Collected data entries
++++
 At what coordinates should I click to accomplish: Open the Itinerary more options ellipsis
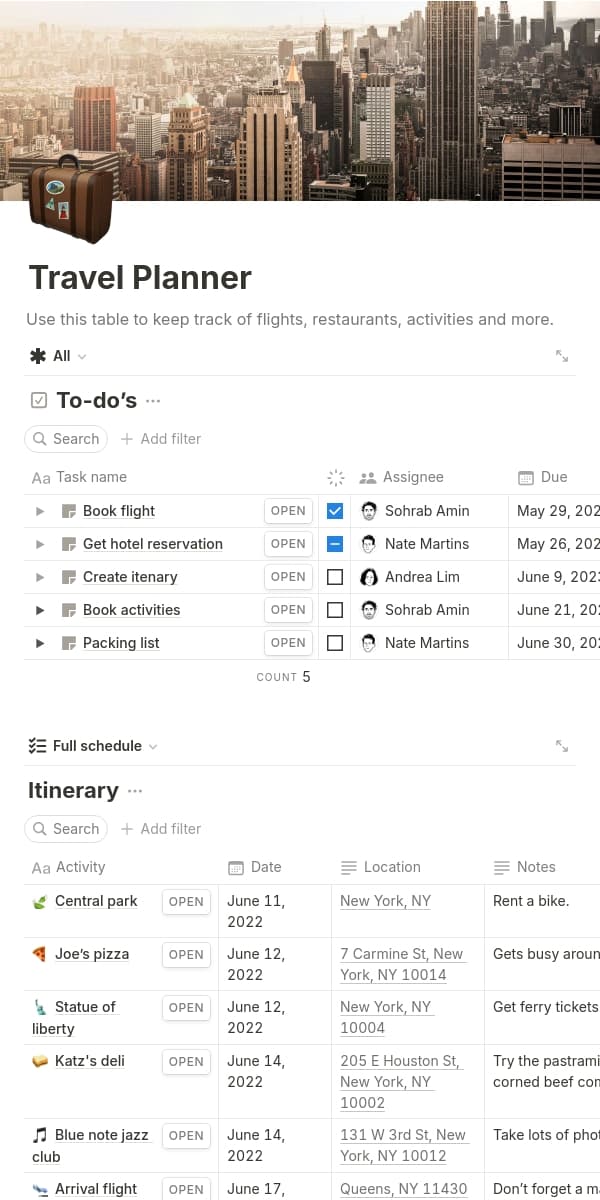click(135, 791)
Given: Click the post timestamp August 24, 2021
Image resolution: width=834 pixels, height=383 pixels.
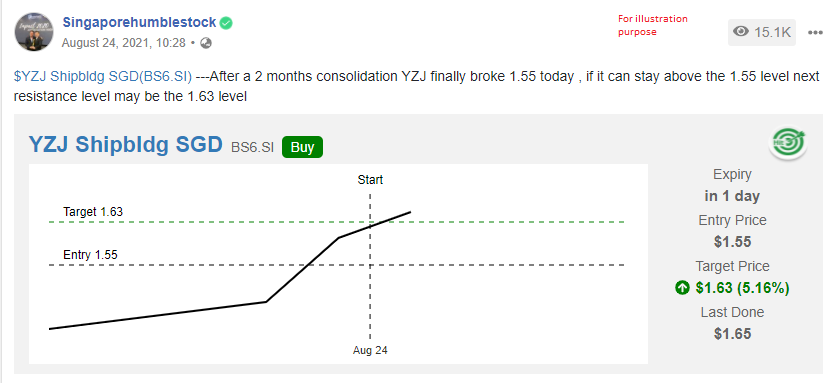Looking at the screenshot, I should point(123,43).
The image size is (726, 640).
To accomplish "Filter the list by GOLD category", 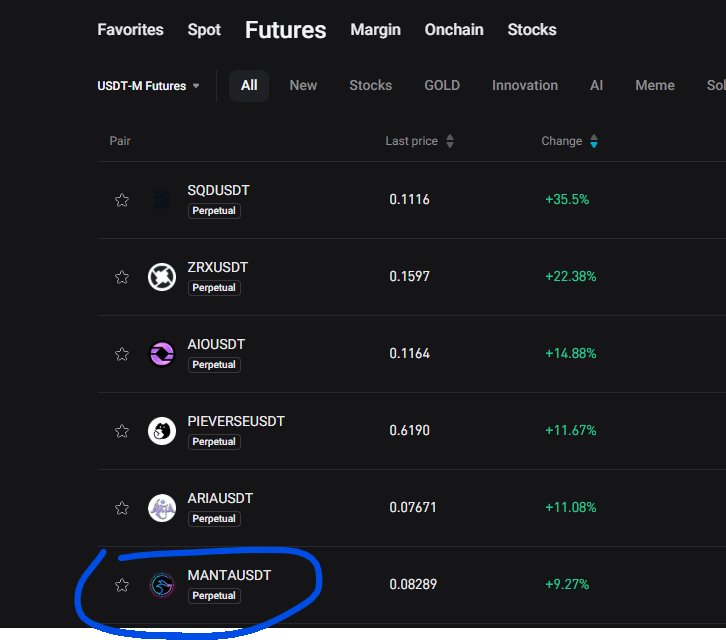I will coord(442,86).
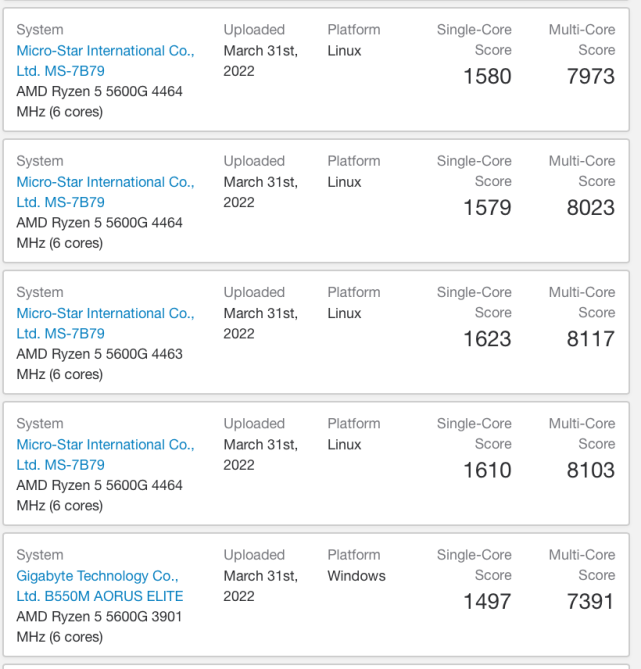Click the single-core score 1610
The image size is (641, 669).
(x=487, y=470)
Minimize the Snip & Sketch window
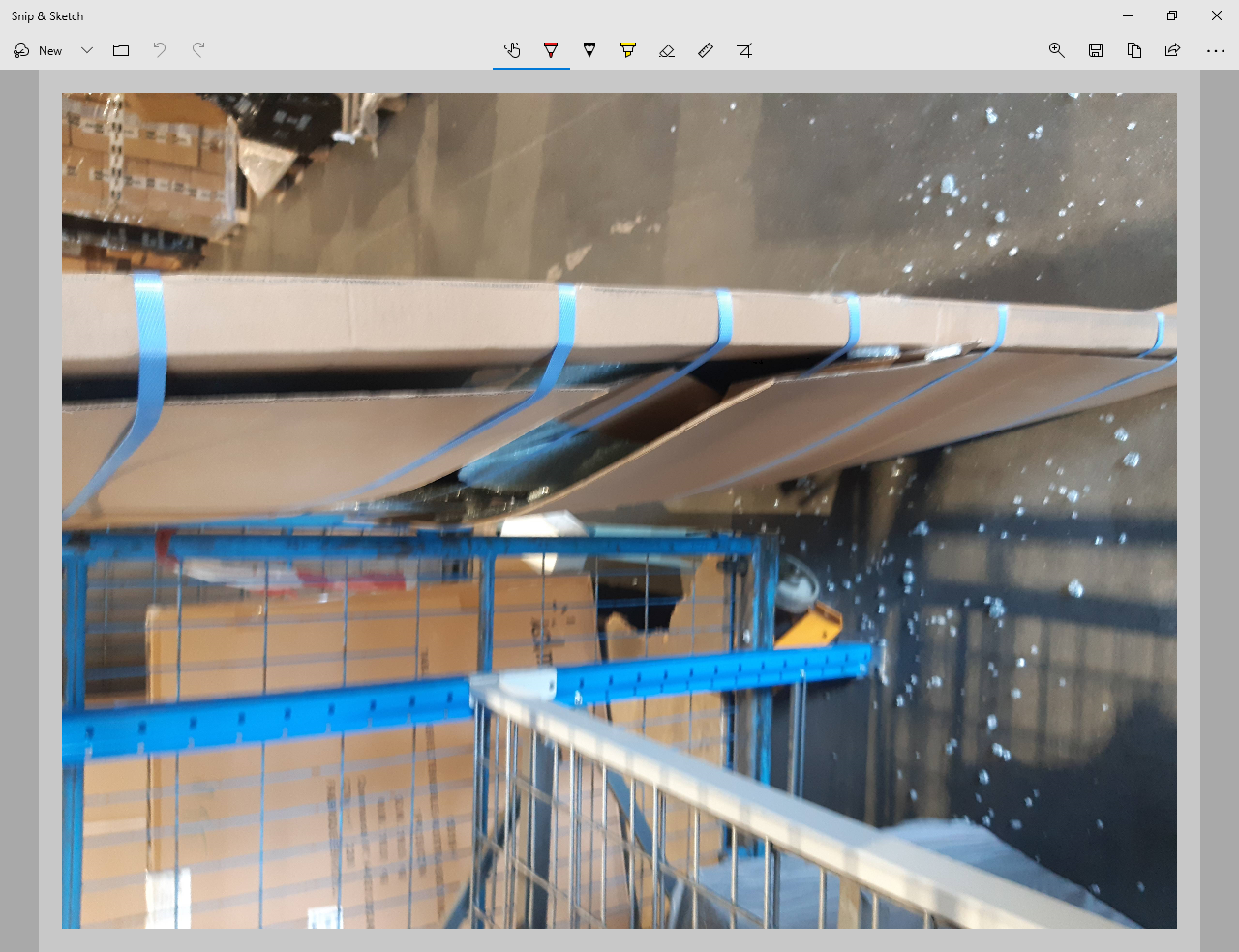1239x952 pixels. [x=1128, y=15]
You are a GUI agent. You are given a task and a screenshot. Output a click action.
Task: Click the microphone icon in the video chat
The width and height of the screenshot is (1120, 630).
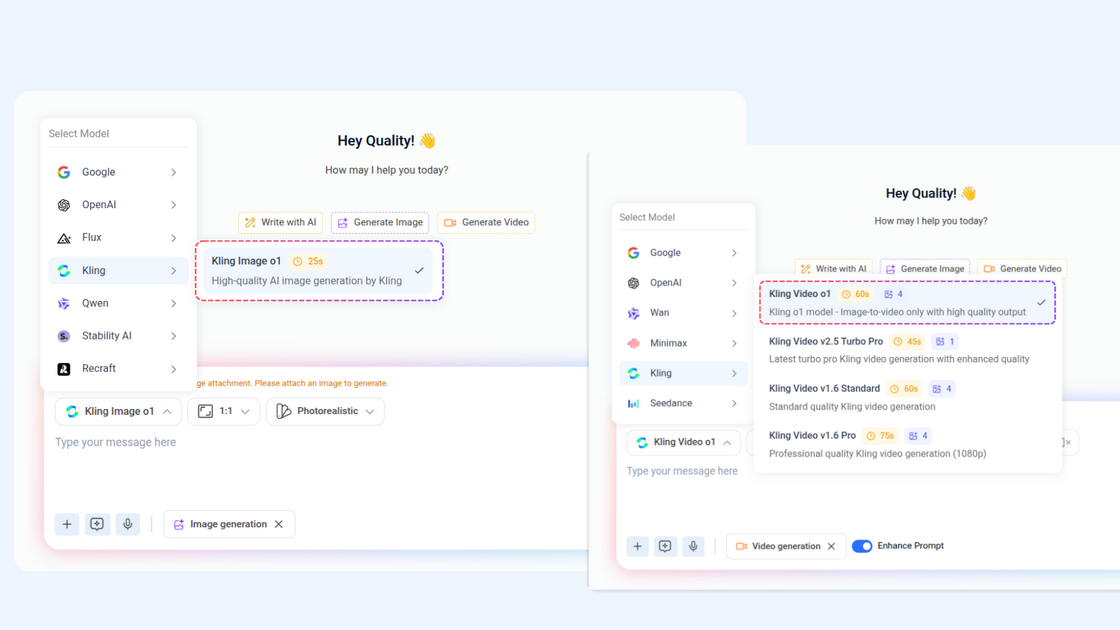tap(693, 546)
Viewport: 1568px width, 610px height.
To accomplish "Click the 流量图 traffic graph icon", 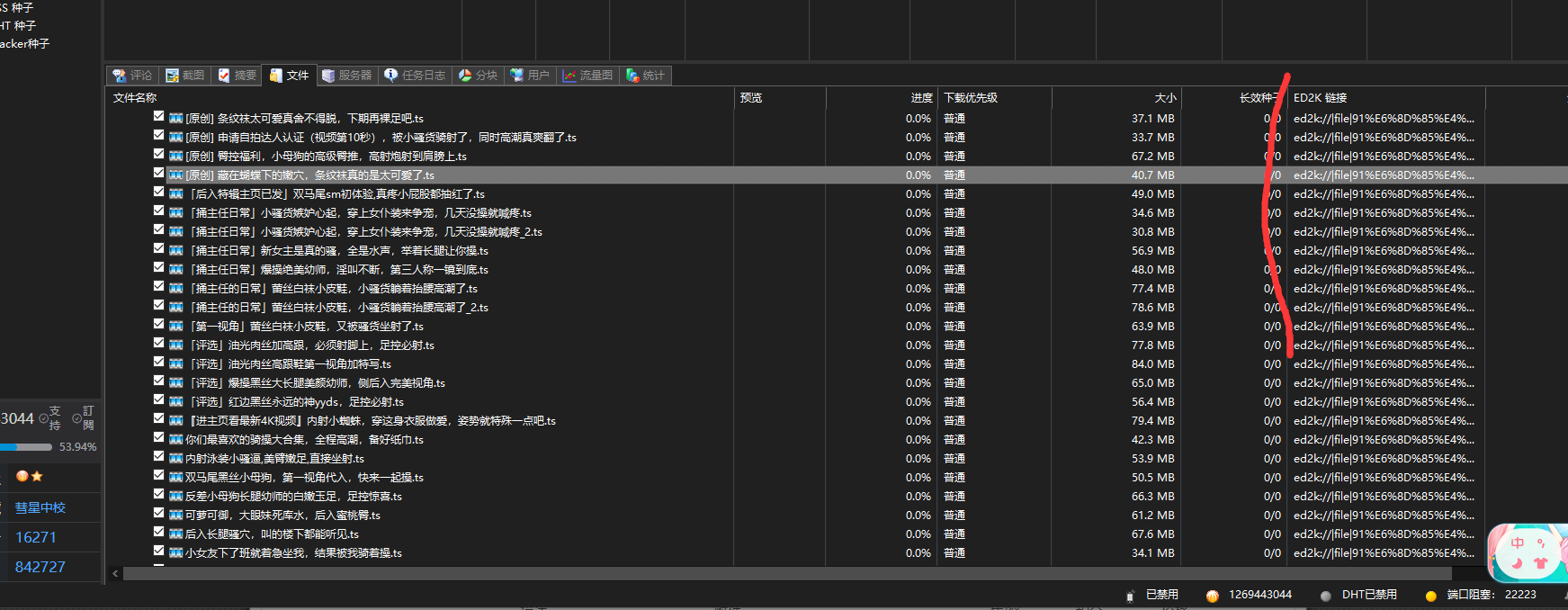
++++
Exercise aim: Above are some records; quote exactly and only the lines that begin at the line containing "Given: Click the" and stop after the line containing "The image size is (726, 640).", leaving out the pictures.

Solution for this task:
Given: Click the post timestamp August 24, 2021
Image resolution: width=834 pixels, height=383 pixels.
Looking at the screenshot, I should point(123,43).
The image size is (726, 640).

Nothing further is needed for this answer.